Что за привычка спрашивать, когда надо отвечать! Так отвечают в Одессе, когда у них спрашивают: «Как пройти на Дерибасовскую?»
– С одной стороны, вроде бы да, но, с другой, вроде и нет. Папа у меня, что да, то да, таки еврей. Только про это никому ни слова, большой секрет. Ну, а с мамой… С мамой у меня гораздо сложнее. Мама у меня жид, по веревочке бежит! – расхохоталась Ли.
Я не слышал, чтобы кто-нибудь смеялся заразительнее, чем она.
– Хохлы они оба, Марченко и Шовкопляс, – грусть и нежность прозвучали в ее голосе. – Так что с пятой статьей у нас все в порядке, все как у людей, но было бы лучше, если б они были евреи, а так… У меня от них уже мозги вместе с волосами дыбом встают! Слепые они душой, живут, как в потемках. А евреи, я с ними выросла, у нас в коммуналке их была половина, лучшая. Поуезжали все, одна я осталась...
Ася Яковлевна любила меня больше матери. Своих детей она иметь не могла.
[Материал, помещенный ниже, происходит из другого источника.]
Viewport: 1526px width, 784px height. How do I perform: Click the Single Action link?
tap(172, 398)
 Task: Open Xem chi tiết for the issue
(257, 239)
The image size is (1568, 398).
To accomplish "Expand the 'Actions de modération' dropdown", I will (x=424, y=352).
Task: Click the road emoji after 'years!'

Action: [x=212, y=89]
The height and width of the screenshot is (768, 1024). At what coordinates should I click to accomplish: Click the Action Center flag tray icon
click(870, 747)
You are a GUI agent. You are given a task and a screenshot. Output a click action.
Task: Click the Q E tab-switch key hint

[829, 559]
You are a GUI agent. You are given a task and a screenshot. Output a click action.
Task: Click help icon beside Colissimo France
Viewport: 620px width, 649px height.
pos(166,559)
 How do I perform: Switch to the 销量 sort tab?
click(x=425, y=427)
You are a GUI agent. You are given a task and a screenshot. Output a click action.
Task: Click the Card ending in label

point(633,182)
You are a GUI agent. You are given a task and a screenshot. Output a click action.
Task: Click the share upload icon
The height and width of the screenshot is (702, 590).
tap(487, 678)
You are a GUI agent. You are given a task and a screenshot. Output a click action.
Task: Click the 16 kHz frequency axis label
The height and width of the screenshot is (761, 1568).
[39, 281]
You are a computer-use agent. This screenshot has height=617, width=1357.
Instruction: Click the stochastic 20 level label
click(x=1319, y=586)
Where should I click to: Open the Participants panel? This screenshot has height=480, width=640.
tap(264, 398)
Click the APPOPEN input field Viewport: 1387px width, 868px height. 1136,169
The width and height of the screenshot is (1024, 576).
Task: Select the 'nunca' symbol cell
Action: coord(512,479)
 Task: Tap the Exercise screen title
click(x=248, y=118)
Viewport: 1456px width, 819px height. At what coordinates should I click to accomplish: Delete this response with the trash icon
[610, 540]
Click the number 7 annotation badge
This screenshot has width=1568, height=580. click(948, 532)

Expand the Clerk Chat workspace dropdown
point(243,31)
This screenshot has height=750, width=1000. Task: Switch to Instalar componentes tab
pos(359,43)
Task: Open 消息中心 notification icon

Как поддаст, начинает горевать, я, говорит, заводу этому ферросплавному всю свою красоту отдала, а сама страшная, как баба яга, худющая, нос крючком. В свои тридцать пять выглядела старухой, ели ноги волочила. Она была из Ленинграда, эвакуированная, вся ее семья в блокаду там осталась, она одна уцелела. Все мне про детдом рассказывала, как ей там хорошо жилось, уверяла меня, что в детдоме прошли самые счастливые дни ее жизни. Кроме детдома, ничего хорошего у нее в жизни не было.
А мужа ее звали Евсей Ушерович Гринберг, нормальный мужик, работу любил так же, как я. Для него она была самая лучшая на свете, он с нее пылинки сдувал, обещал подарить ей все звезды с неба и таки дарил. Знал бы ты, что это была за пара! Они меня понимали, а свои, никогда. Люблю идишскую атмосферу, они веселые, а их музыка, я от нее тащусь. А наши, они какие-то мутные, злые… Такими и останутся, – горько вздохнула она.